Input material -
........

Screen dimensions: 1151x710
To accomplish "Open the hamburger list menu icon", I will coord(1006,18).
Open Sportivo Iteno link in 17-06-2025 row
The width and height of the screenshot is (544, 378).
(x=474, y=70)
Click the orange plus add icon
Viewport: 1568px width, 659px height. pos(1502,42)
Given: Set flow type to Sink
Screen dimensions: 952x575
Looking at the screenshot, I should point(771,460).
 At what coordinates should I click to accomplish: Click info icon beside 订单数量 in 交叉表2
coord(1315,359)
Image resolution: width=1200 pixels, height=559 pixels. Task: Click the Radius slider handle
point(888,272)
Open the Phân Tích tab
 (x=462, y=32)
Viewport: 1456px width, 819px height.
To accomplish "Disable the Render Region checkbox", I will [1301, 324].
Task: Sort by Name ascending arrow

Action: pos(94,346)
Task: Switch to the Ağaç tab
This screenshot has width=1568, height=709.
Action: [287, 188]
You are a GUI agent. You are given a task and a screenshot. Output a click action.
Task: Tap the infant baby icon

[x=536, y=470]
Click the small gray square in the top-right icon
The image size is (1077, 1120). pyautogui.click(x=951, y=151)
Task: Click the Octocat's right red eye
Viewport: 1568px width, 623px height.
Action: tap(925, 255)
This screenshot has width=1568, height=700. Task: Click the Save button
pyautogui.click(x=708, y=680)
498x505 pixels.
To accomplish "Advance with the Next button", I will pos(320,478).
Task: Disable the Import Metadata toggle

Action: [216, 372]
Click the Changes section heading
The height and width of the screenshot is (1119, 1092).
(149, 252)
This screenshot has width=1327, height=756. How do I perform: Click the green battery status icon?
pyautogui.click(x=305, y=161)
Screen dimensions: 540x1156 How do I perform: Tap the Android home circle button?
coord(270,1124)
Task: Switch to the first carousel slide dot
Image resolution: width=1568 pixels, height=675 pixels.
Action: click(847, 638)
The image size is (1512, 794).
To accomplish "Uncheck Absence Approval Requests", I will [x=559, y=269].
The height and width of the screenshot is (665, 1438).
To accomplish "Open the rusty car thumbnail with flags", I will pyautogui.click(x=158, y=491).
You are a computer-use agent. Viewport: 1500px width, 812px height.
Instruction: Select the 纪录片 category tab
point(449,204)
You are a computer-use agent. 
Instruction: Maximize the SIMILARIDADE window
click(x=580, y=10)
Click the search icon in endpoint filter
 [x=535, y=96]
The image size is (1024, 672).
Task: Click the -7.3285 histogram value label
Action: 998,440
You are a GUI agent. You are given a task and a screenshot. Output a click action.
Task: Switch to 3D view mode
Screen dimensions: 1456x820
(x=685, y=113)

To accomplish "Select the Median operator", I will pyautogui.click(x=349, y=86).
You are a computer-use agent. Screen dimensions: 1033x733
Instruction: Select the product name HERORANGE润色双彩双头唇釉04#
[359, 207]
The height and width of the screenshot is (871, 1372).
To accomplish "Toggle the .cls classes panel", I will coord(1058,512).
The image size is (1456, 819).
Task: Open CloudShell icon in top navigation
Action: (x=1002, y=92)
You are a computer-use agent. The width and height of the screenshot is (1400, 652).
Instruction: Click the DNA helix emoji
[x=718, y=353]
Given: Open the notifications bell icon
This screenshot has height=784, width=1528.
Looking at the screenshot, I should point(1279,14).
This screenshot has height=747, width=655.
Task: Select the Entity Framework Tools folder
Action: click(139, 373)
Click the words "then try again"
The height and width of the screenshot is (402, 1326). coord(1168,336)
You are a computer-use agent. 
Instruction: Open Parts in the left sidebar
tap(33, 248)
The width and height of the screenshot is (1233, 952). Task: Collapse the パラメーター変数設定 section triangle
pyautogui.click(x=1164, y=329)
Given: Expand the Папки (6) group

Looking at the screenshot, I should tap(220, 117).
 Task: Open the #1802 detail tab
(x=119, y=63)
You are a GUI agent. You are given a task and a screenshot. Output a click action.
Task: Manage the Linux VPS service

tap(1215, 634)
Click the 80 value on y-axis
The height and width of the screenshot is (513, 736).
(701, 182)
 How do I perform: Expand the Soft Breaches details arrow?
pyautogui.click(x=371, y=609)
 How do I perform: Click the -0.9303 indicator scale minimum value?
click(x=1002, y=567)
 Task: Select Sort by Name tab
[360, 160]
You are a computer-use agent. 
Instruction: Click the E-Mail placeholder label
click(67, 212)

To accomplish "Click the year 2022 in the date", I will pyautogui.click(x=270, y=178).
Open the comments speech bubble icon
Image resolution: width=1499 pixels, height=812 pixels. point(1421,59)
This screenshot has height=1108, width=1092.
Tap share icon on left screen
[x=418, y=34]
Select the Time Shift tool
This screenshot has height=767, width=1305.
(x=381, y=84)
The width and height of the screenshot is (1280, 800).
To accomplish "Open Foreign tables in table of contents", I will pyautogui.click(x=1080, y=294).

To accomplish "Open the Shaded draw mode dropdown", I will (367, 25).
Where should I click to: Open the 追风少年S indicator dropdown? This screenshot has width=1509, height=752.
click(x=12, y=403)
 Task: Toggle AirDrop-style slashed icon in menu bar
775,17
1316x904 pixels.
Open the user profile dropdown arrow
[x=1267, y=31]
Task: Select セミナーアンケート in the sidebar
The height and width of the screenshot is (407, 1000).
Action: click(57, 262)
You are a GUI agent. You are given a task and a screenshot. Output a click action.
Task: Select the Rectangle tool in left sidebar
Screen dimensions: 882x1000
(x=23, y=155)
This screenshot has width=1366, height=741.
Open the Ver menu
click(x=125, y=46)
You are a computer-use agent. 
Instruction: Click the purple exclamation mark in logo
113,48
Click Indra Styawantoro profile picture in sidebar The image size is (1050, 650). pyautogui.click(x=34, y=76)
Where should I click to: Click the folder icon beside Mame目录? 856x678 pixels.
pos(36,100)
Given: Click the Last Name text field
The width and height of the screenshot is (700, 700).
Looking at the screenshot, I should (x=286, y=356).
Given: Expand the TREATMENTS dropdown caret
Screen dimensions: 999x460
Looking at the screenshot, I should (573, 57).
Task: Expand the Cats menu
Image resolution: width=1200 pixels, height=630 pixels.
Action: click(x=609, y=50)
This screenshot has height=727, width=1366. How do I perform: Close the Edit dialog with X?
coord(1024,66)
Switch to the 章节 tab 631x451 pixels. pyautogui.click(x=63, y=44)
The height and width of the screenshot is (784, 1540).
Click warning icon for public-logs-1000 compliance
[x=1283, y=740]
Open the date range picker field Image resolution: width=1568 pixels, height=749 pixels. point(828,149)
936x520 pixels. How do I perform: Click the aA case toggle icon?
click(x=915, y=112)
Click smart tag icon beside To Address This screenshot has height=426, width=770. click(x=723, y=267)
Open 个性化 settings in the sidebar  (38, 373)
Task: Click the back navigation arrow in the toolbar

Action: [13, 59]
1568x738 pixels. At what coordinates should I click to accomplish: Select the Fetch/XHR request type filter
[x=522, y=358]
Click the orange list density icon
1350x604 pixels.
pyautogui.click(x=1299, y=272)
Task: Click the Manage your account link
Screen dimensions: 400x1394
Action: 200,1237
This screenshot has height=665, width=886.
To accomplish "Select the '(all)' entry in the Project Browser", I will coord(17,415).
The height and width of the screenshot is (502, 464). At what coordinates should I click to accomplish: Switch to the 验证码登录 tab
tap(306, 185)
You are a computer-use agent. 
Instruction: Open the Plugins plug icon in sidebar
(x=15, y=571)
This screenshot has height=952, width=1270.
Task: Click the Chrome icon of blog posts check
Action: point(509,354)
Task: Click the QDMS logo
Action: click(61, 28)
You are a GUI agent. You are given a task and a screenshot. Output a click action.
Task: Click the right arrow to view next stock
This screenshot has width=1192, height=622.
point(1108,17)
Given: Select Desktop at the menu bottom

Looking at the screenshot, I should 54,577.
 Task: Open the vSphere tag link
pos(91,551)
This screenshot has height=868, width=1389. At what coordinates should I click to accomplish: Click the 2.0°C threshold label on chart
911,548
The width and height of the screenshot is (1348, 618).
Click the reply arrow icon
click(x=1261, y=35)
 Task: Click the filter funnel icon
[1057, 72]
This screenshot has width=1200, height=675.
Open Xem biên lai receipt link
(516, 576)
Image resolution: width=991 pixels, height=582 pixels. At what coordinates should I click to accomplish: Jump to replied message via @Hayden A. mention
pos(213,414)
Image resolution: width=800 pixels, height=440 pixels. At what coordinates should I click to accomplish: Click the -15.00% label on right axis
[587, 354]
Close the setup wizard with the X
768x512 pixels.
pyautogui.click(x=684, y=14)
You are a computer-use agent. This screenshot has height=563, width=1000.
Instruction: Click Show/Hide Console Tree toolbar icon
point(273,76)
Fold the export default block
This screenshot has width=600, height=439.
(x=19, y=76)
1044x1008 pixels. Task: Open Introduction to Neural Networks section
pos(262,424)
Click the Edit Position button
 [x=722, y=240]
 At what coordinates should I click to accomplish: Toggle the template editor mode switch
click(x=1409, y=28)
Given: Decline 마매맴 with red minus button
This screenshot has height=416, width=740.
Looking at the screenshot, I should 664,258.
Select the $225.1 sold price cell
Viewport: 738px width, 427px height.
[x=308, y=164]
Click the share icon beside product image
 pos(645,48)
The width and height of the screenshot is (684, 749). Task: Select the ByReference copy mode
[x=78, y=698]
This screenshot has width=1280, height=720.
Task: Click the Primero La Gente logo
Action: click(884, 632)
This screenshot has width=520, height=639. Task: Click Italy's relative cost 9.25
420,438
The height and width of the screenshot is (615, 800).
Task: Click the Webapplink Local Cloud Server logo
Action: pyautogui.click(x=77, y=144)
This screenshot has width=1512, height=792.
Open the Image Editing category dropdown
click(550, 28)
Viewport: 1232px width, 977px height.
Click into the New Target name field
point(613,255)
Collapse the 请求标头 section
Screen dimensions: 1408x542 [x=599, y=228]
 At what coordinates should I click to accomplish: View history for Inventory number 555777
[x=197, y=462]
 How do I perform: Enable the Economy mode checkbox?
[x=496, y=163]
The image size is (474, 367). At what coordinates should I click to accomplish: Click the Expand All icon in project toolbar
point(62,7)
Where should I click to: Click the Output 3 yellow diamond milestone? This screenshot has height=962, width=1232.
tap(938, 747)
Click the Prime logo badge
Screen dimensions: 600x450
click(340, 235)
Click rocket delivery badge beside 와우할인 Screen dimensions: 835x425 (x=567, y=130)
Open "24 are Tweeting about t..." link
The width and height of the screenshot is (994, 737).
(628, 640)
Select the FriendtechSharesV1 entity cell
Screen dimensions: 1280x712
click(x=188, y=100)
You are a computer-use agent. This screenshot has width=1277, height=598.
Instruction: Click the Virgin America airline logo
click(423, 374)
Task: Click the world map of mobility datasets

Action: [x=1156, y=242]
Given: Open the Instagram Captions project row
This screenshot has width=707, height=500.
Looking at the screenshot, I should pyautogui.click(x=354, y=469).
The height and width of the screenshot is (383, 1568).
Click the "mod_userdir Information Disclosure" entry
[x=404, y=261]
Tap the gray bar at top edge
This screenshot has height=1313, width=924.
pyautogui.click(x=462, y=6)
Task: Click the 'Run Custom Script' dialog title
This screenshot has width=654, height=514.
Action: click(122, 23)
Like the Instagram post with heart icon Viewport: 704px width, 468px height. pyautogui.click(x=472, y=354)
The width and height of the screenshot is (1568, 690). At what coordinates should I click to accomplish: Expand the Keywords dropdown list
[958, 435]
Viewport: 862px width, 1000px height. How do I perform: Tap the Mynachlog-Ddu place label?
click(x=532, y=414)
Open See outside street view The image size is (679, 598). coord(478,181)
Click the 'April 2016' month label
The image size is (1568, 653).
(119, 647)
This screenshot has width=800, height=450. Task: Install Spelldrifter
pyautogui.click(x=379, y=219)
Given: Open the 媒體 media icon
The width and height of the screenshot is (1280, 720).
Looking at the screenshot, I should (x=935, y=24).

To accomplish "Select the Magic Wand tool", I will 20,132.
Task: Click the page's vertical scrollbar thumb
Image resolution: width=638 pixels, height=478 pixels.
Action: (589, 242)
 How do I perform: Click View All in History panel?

........

Please copy the items from the start through the line containing "coord(1315,359)", inclusive, swapping "Screen dimensions" for "Screen size" and leaving everything else unchanged.

Screen size: 1151x710
To accomplish "Open the hamburger list menu icon", I will coord(1006,18).
Open Sportivo Iteno link in 17-06-2025 row
The width and height of the screenshot is (544, 378).
(x=474, y=70)
Click the orange plus add icon
Viewport: 1568px width, 659px height. pos(1502,42)
Given: Set flow type to Sink
Screen size: 952x575
Looking at the screenshot, I should point(771,460).
 At what coordinates should I click to accomplish: Click info icon beside 订单数量 in 交叉表2
coord(1315,359)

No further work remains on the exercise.